Option 3 compared to Option 2:
Avoid global variables if possible. Option 3 allows you to do that.
Also, with Option 2, over time or if other people maintain this code, the definition of a_list could get separated from def do_something. This may not be a big deal, but I think it is somewhat undesireable.
if your a_list doesn't change, move it out of the function.
You have some data
You have a method associated with it
You don't want to keep the data globally just for the sake of optimising the speed of the method unless you have to.
I think this is what classes are for.
class Processor:
def __init__(this):
this.data = "any thing whatever".split()
def fun(this,arg):
# do stuff with arg and list
inst = Processor()
inst.fun("skippy)
Also, if you someday want to separate out the data into a file, you can just modify the constructor to do so.
Well it seems it comes down to initializing the array in the function or not:
import time
def fun1():
a = ['any', 'think', 'whatever']
sum = 0
for i in range(100):
sum += i
def fun2():
sum = 0
for i in range(100):
sum += i
def test_fun(fun, times):
start = time.time()
for i in range(times):
fun()
end=time.time()
print "Function took %s" % (end-start)
# Test
print 'warming up'
test_fun(fun1, 100)
test_fun(fun2, 100)
print 'Testing fun1'
test_fun(fun1, 100000)
print 'Testing fun2'
test_fun(fun2, 100000)
print 'Again'
print 'Testing fun1'
test_fun(fun1, 100000)
print 'Testing fun2'
test_fun(fun2, 100000)
and the results:
>python test.py
warming up
Function took 0.000604152679443
Function took 0.000600814819336
Testing fun1
Function took 0.597407817841
Testing fun2
Function took 0.580779075623
Again
Testing fun1
Function took 0.595198154449
Testing fun2
Function took 0.580571889877
Looks like there is no difference.
I've worked on automated systems that process 100,000,000+ records a day, where a 1% percent performance improvement is huge.
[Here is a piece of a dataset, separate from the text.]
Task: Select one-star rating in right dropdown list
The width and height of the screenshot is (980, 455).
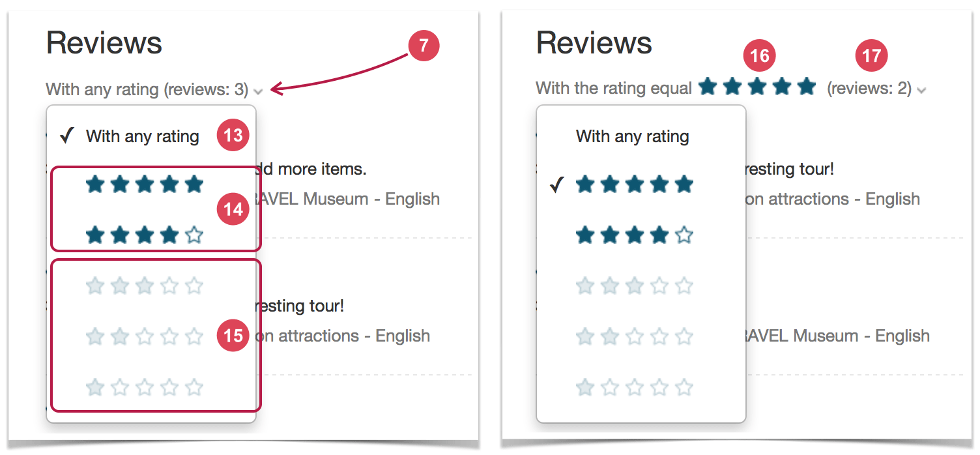Action: click(x=635, y=388)
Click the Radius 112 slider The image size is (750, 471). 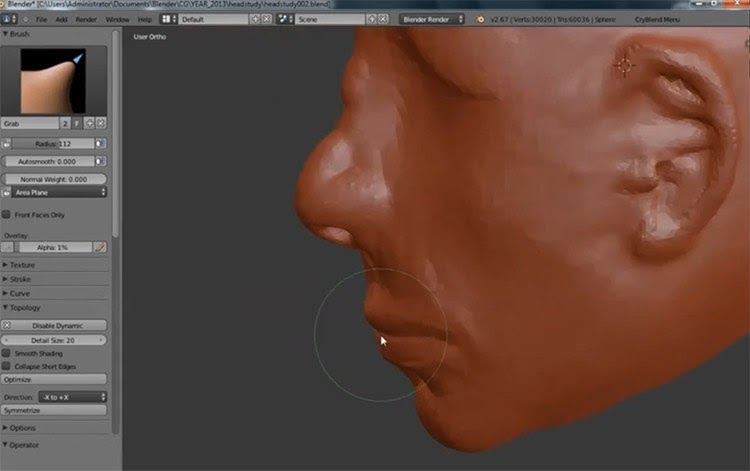53,143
I learned a big lesson working on that system: Faster is better, but only when you know when it's fast enough.
A 1% improvement would have been a huge reduction in total processing time, but it isn't enough to effect when we would need our next hardware upgrade. My application was so fast, that the amount of time I spent trying to milk that last 1% probably cost more than a new server would have.
In your case, you would have to call do_something tens of thousands of times before making a significant difference in performance. In some cases that would make a difference, in other it won't.
If the list is never modified, why do you use lists at all?
Without knowing your actual requirements, I'd recommend to simply use some if-statements to get rid of the list and the "read something from list" part completely.